══ Extrait du document ══
Il n’aura fallu qu’une course de côte de 15 kilomètres, sur les pentes du col du Soudet, au lendemain du jour de repos, pour que Chris Froome atomise le peloton du Tour de France !
Tous distancés, relégués, déclassés, passés à la moulinette, adversaires et favoris compris. Avec des écarts qui interpellent, comme au temps d’Armstrong l’extra-terrestre. Le spectacle hallucinant d’un champion venu d’ailleurs qui tournait les jambes à 110 tours/minutes, selon Cédric Vasseur, observateur privilégié sur la moto de France Télévisions, et qui s’est présenté en conquérant infaillible dans la station de la Pierre-Saint-Martin.
On s’attendait à un final brutal, comme toujours après plus d’une semaine sur les grands braquets. On a été servi au dela de toute attente par l’envolée du maillot jaune en personne qui a terminé en apothéose le travail de sape de ses équipiers, notamment Richie Porte et Geraint Thomas. Mais l’étonnement et la surprise est venue de l’affaissement général d’une opposition scotchée à la route, sans aucune réaction. Comme si Froome le conquistador évoluait dans une autre dimension.
Talansky, Bardet, Rui Costa, Pinot, Péraud, Frank, Uran, Nibali, Rodriguez, Vuillermoz, Barguil, Contador, Valverde, Rolland, Van Garderen: il n’y en avait pas un pour sauver les apparences, sauf le pugnace Colombien Quintana, le dernier à résister et qui a préféré monter à ses limites plutôt que de tenter de suivre Froome, au risque d’évoluer dans la zone rouge et d’exploser. Sauf aussi le courageux Hollandais Gesink, dont l’attaque après quelques kilomètres d’ascension, n’aura pas eu l’effet escompté sur l’organistion de l’équipe Sky.
═══
══ Extraits de données ══
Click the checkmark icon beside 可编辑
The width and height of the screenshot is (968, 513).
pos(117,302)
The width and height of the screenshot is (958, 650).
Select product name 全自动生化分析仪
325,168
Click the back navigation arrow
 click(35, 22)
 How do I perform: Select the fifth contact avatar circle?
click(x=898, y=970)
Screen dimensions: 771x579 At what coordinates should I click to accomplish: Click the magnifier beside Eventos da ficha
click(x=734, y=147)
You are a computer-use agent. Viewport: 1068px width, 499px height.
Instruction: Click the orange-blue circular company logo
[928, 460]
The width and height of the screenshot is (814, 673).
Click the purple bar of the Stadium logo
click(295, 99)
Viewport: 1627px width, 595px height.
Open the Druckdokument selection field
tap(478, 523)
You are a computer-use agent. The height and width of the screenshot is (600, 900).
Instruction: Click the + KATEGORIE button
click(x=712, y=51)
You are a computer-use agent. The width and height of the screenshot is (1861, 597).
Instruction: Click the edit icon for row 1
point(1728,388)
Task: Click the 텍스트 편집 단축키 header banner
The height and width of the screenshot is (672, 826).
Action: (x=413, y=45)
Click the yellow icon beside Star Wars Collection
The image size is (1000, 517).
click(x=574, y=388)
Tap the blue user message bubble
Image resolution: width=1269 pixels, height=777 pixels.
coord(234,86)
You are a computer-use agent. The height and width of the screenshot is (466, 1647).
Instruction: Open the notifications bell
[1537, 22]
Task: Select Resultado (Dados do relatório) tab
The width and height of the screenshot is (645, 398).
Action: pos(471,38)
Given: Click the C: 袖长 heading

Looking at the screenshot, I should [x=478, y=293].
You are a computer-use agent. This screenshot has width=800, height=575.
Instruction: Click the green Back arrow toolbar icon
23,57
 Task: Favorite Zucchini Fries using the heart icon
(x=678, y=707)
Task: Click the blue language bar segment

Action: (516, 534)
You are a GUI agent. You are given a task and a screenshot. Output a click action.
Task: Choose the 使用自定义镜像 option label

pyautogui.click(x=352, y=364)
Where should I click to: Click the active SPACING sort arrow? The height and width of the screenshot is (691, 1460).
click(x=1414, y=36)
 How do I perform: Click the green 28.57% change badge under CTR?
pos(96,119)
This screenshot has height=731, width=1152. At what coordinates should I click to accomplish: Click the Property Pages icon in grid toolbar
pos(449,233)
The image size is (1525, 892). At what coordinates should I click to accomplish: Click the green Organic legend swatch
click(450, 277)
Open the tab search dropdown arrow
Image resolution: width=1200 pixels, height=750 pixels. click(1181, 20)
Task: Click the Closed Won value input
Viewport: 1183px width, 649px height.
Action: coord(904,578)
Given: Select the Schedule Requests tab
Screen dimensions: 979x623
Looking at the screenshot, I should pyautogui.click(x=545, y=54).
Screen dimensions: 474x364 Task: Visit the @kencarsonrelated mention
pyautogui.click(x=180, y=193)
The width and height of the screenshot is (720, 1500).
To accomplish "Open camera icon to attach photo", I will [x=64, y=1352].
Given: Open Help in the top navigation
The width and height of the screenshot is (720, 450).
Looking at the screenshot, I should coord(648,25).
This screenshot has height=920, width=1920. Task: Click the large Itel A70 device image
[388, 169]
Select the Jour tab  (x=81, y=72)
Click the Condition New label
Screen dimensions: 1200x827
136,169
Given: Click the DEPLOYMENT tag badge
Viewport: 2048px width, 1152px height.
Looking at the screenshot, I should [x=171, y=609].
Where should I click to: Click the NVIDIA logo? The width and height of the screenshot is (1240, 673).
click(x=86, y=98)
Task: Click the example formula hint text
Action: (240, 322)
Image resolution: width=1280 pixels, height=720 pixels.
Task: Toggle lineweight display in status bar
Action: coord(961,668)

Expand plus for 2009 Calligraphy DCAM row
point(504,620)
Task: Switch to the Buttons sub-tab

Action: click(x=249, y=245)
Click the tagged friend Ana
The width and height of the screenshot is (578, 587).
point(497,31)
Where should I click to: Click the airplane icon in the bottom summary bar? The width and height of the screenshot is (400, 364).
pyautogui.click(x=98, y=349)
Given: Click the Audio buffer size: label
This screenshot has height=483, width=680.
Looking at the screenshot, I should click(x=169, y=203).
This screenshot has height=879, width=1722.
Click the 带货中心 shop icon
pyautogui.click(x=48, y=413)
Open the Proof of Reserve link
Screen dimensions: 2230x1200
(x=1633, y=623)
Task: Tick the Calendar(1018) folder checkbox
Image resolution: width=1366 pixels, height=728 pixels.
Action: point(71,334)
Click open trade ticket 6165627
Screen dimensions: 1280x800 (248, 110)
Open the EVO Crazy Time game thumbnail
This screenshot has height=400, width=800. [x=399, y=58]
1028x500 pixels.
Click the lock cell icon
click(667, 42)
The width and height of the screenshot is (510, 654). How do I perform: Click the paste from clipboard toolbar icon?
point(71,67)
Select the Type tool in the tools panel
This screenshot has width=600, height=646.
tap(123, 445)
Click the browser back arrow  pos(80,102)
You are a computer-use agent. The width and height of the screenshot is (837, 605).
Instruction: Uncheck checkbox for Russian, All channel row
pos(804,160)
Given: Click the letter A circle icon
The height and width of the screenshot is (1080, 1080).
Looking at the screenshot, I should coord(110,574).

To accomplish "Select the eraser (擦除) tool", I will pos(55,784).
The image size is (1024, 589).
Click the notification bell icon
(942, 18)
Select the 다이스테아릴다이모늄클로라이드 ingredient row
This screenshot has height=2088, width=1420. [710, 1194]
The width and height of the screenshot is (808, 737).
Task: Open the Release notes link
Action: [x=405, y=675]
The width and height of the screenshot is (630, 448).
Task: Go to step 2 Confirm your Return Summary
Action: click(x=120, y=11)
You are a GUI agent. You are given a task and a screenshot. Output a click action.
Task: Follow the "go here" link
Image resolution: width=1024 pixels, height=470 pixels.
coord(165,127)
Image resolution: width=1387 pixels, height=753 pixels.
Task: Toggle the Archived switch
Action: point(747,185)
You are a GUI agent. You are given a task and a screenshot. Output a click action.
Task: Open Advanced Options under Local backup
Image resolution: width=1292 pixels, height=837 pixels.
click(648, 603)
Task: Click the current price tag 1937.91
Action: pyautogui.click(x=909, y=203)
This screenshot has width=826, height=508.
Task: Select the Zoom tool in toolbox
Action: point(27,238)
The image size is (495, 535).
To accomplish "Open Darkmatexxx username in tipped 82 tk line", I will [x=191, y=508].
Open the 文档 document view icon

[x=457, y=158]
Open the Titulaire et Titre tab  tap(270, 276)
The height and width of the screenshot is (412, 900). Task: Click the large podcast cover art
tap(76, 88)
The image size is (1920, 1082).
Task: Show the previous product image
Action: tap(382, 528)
═══
[Tâches demandées]
**1)** Extrayez de l'extrait sur Chris Froome le passage qui s'ouvre sur les mots contenant "Il n’aura fallu" et se clôt sur "de France !".
**2)** D'après l'extrait sur Chris Froome, à combien de tours par minute Froome tournait-il les jambes selon Cédric Vasseur ?
Ces données n'ont aucun rapport avec l'extrait sur Chris Froome.

[Réponses aux tâches]
**1)**
Il n’aura fallu qu’une course de côte de 15 kilomètres, sur les pentes du col du Soudet, au lendemain du jour de repos, pour que Chris Froome atomise le peloton du Tour de France !

**2)** À 110 tours/minute.